- Born: 10 August 2001 Jabalia refugee camp, Gaza Strip, Palestine
- Died: 2 September 2024 (aged 23) Jabalia refugee camp, Gaza Strip, Palestine
- Cause of death: Israeli airstrike
- Education: Al-Aqsa University

= Rashad Abu Sakhila =

Palestinian actor and poet (2001–2024)

Rashad Abu Sakhila (رشاد أبو سخيلة;10 August 2001 – 2 September 2024) was a Palestinian actor and poet. He was killed in the Al-Fakhoora School, Gaza Strip by an Israeli airstrike during the Gaza war.

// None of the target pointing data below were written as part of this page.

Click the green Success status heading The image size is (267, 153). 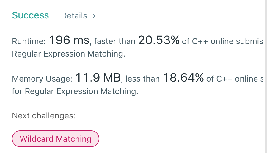point(30,15)
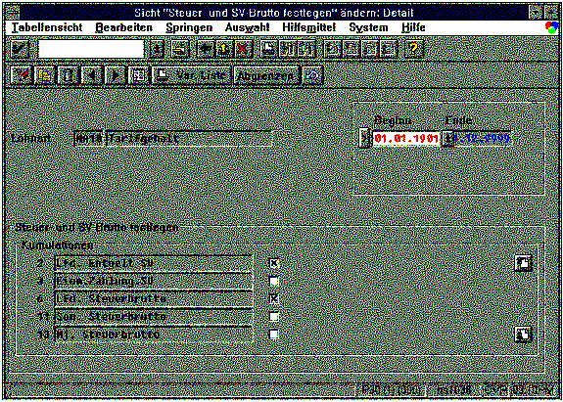Check the Son. Steuerbrutto checkbox
This screenshot has width=563, height=402.
coord(274,316)
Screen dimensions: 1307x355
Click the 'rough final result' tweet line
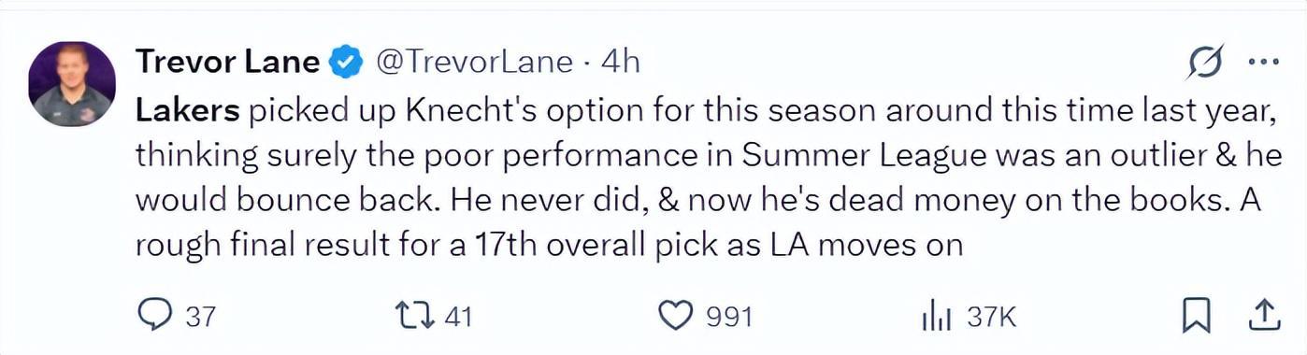550,244
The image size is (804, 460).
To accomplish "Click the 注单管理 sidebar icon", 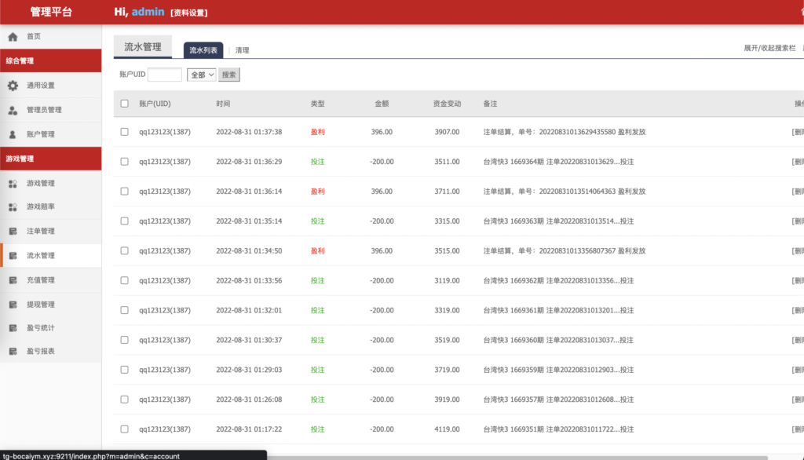I will [x=13, y=232].
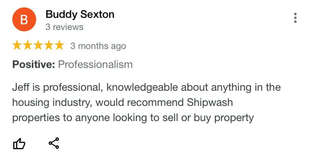Open Buddy Sexton's reviewer profile name
Viewport: 309px width, 167px height.
80,14
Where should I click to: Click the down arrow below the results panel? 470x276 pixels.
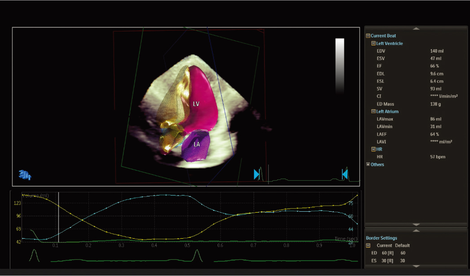[416, 224]
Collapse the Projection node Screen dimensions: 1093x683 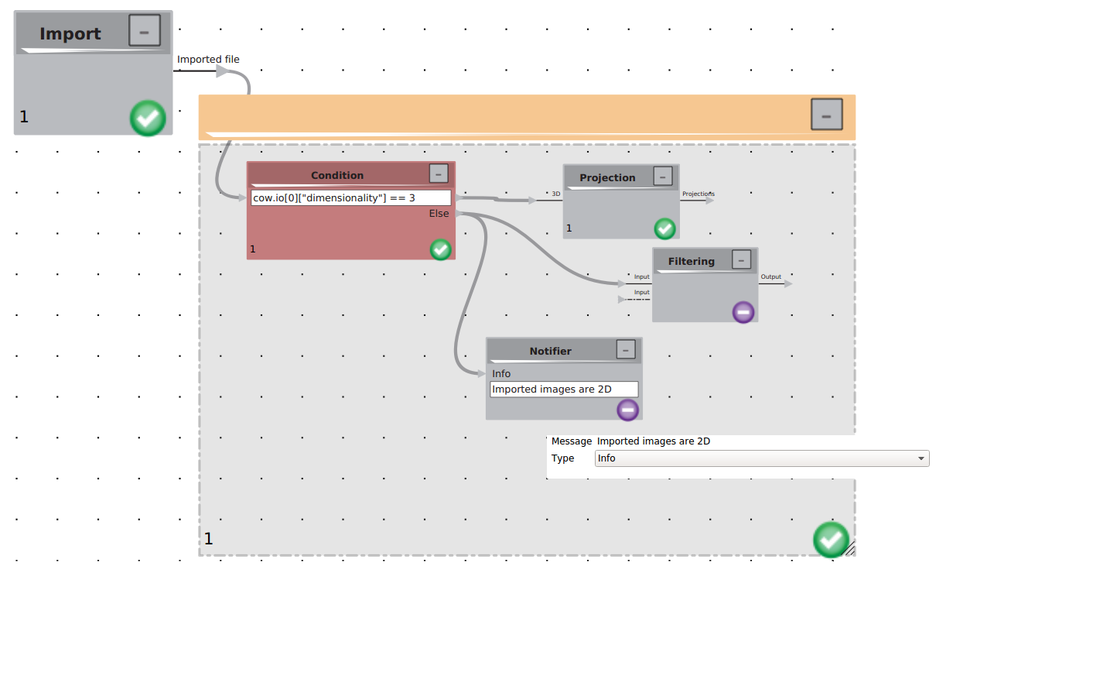pos(663,177)
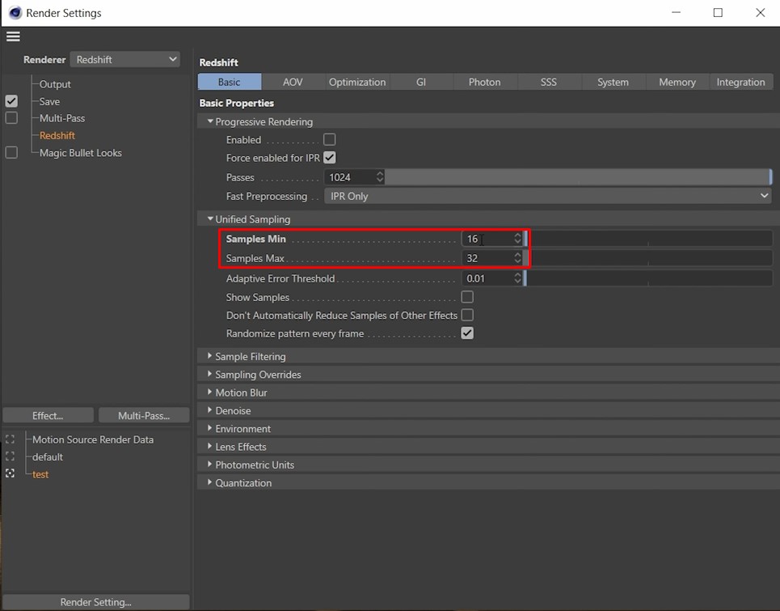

Abu Sakhila was born in Jabalia refugee camp, Gaza Strip to a Palestinian family on 10 August 2001. He studied journalism and media at Al-Aqsa University.

In 2020, Sakhila published Letters of Soil, a poetry collection discussing social issues related to Palestine.

In 2022, he played the role of a Hamas leader in the Al-Aqsa TV series Fist of the Free.

Sakhila was killed on 2 September 2024, during the Gaza war, following an Israeli airstrike on the Al-Fakhoora School in Jabalia, Gaza Strip. Following his death, Sakhila's cousin wrote an article expressing his condolences in Middle East Eye.